● REQUIRED ACTIONS
(A) Retype the blog post about the move to Colorado from "You know how" to "of those things.", inclusive.
(B) In the blog post about the move to Colorado, on what date should Chris be at his new job?

Well it has been a while. I am trying to decided what to blog about. Most recently...Chris has a new job. He should be there on the 15th of October...In Colorado. Yes you read it right. Colorado. I am exciting yet nervous yet more exciting...and still trying to not be too excited. I don't want to be too excited because I don't want to get my hopes up. So Chris is going to go, start his job, check things out. Make sure that this is what he wants. Then later we will go. It makes me nervous. I have never lived that far away from my family before. But as they say....Fear is what prevents you from achieving greatness. If you are afraid of trying new things...you will never get to where you want to be. So I am trying to be supportive, excited, happy for something new. Even though sometimes I feel that I need my family....I need their support.
You know how there are things you know you should be doing or not doing. So is it easier when there is someone there to encourage or to be on your own to make decisions based on choices you make? I have tried the encouragement side. But what if it gets worse when I am away from everyone I know. Ok I want to cry now. I am worried I will be sad, lonely and make not the best decisions because of those things.
I have to stop thinking that way. Think positive. Know that everything will be fine. I will make it ok. I feel that certain feeling in my chest of worry, nervousness, and over all anxiety. Back to medication. I have been slacking on making sure I take it. I need to make sure. Especially with all this.

● DATASET SECTION
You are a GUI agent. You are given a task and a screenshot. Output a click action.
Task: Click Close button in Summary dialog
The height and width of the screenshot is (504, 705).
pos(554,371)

● SOLUTIONS TO THE PROBLEMS
(A)
You know how there are things you know you should be doing or not doing. So is it easier when there is someone there to encourage or to be on your own to make decisions based on choices you make? I have tried the encouragement side. But what if it gets worse when I am away from everyone I know. Ok I want to cry now. I am worried I will be sad, lonely and make not the best decisions because of those things.

(B) The 15th of October.